If future budgets are kinder, I would like to create a skill seeker role within the team as I feel we are now in the position where we can offer a good framework for technical and personal career development.
Describe how you organise and operate IT and how this aligns effectively with business strategy and operations
I rebranded and restructured the IT team when I was appointed as I felt that it was important to start a new era, remove residual negativity and start to reach out to the wider organisation and rebuild relationships with key stakeholders, many of whom had become disillusioned with IT and technology. The team is divided into two teams: infrastructure (including service desk) and digital services, both managed by highly technical and experienced customer-centric managers.
A key aspect of these roles, especially our digital services manager, is to engage with the wider organisation to ensure that the organisation has an IT focal point to contact when new technology opportunities arise (they essentially have dual roles as IT business partners). As a member of the executive management team and board of directors, I play a key role in creating the Quarriers corporate strategy and yearly operational plans, which ensures that IT and technology are deeply embedded from the very first draft through to the sign-off.
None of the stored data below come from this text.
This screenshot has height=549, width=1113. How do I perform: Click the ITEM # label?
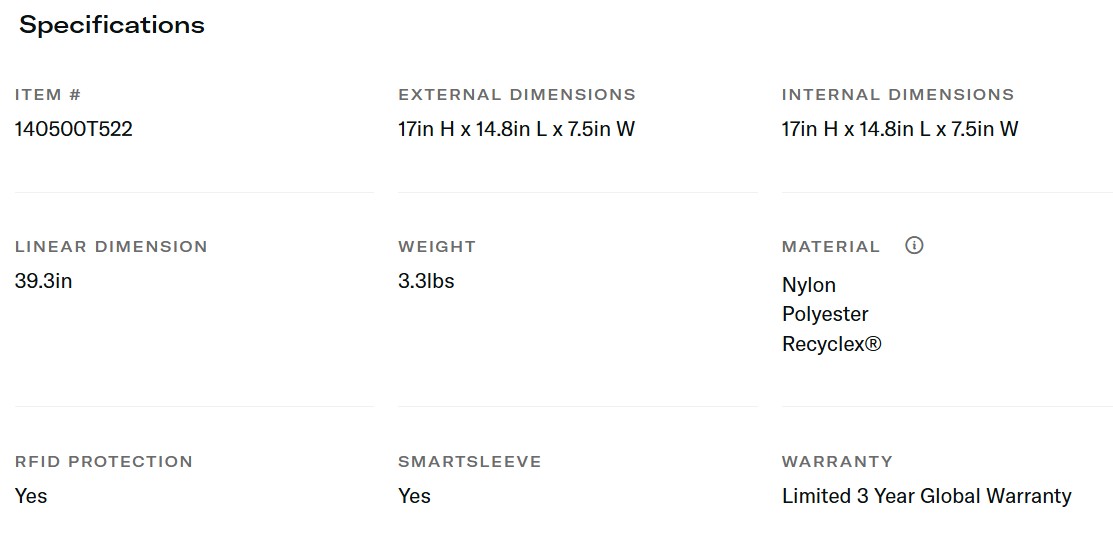pos(48,95)
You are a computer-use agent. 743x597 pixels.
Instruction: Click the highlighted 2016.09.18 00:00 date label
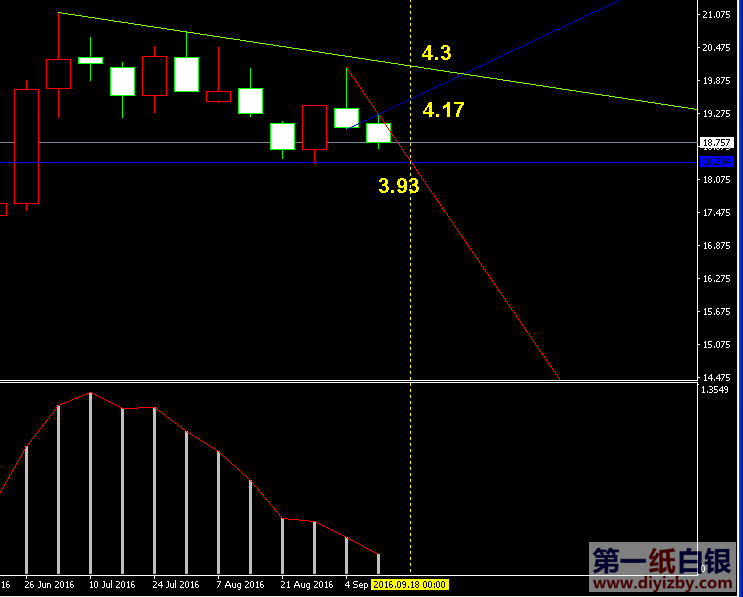[410, 584]
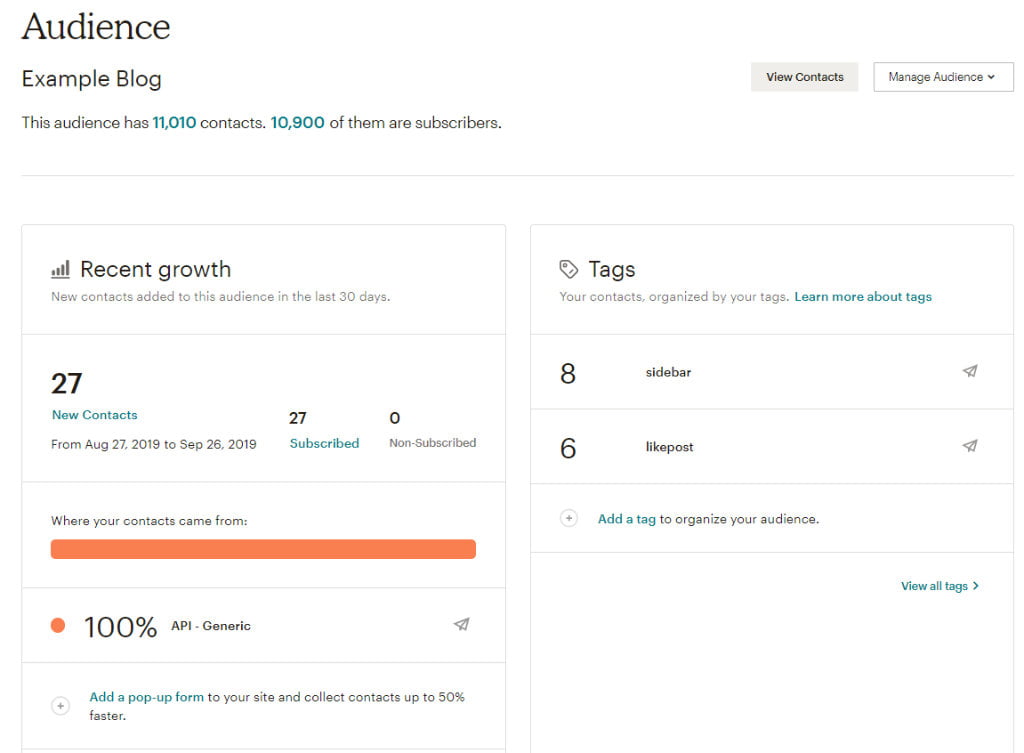Open the 10,900 subscribers link
Image resolution: width=1024 pixels, height=753 pixels.
[296, 122]
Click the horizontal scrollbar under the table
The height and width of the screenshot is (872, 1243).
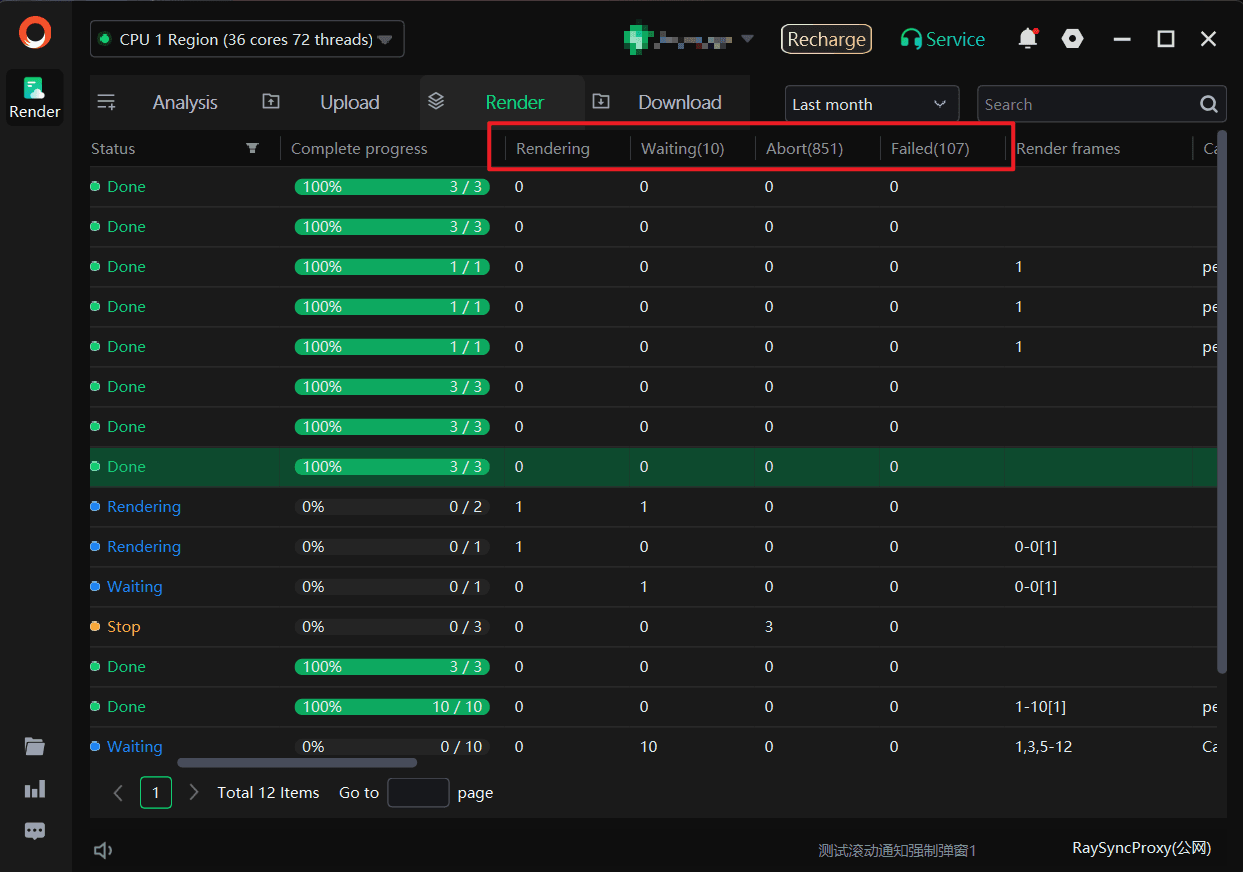coord(297,763)
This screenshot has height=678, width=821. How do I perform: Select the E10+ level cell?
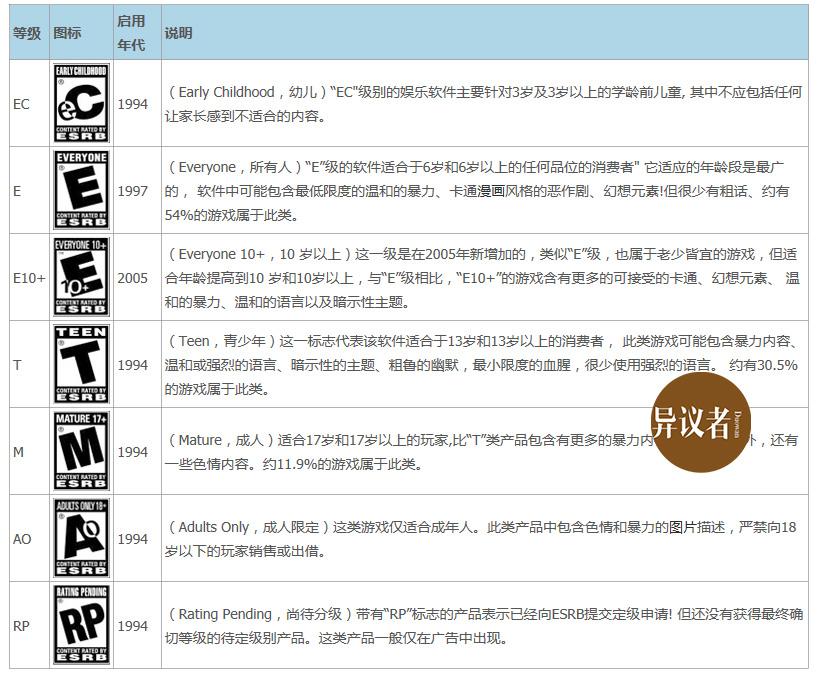coord(29,277)
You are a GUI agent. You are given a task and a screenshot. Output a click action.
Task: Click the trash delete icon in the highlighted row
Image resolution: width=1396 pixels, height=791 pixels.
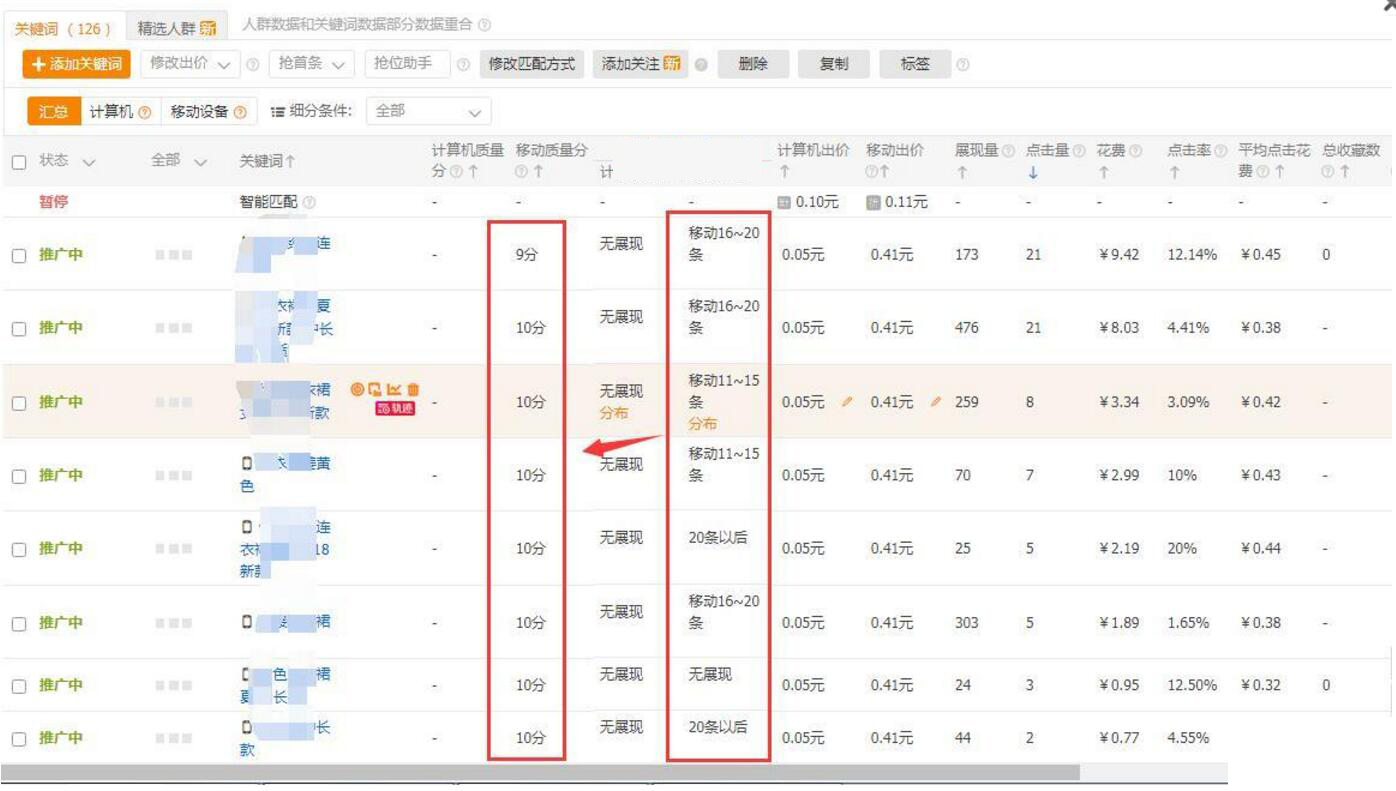coord(413,389)
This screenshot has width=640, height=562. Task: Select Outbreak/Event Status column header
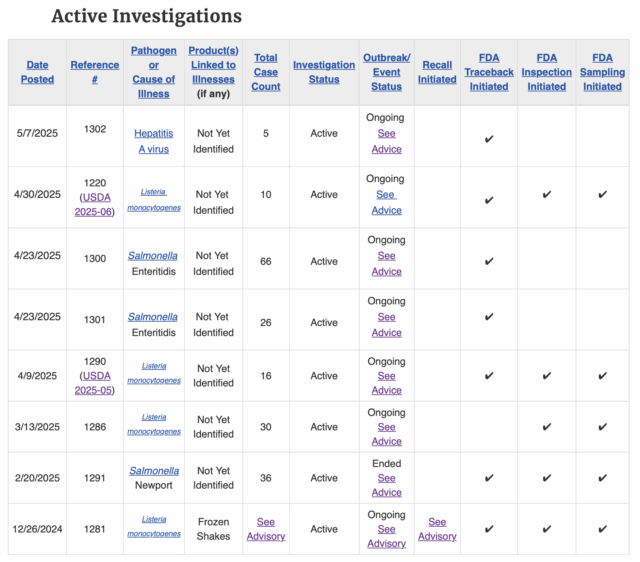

The digital services team has been specifically created to interact with Quarriers’ key business objectives: identify opportunities, deliver solutions, engage with operational colleagues, promote knowledge sharing and increase collaboration. Our services are closely aligned to our organisational operating model to ensure that we work in an agile manner and deliver solutions that work for the customer, not just IT.
What strategic technology deals have you made in the last year and who are your main suppliers and IT partners?
Our main long-term strategic deal is with Microsoft, with our decision to leverage the power and opportunities that creating our own tenancy within Office 365 provides. We have also switched supplier to allow us to consolidate our historically inefficient and costly fixed-line telephony contracts from four suppliers to one (with a cost reduction of circa 40% per year) while also renegotiating our mobile phone contract to make a saving of 57%, which is a huge sum for a non-profit charity.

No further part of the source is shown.